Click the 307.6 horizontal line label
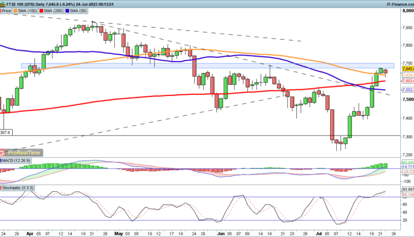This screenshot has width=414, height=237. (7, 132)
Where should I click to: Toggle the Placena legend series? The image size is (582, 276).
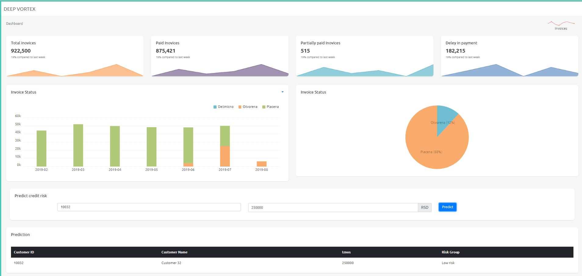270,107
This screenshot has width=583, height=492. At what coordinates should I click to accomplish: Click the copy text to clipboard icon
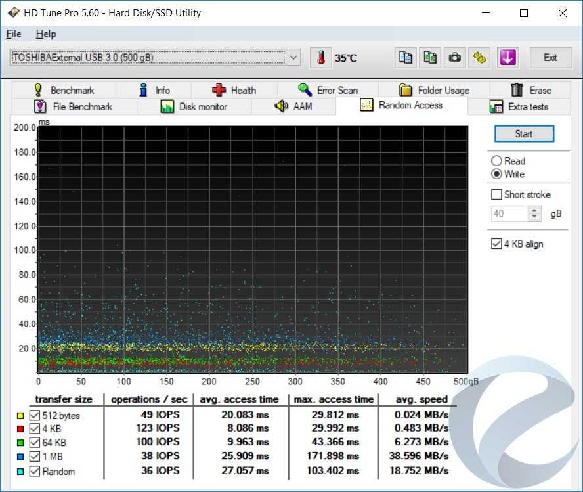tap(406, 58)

- [YOUR INSTRUCTIONS] Please copy, exactly and only, the lines of the listing that run from the one holding "This screenshot has width=583, height=492." through its last line, and exclude pictures.

- [TASK RESPONSE]
This screenshot has width=583, height=492. At what coordinates should I click to accomplish: Click the copy text to clipboard icon
tap(406, 58)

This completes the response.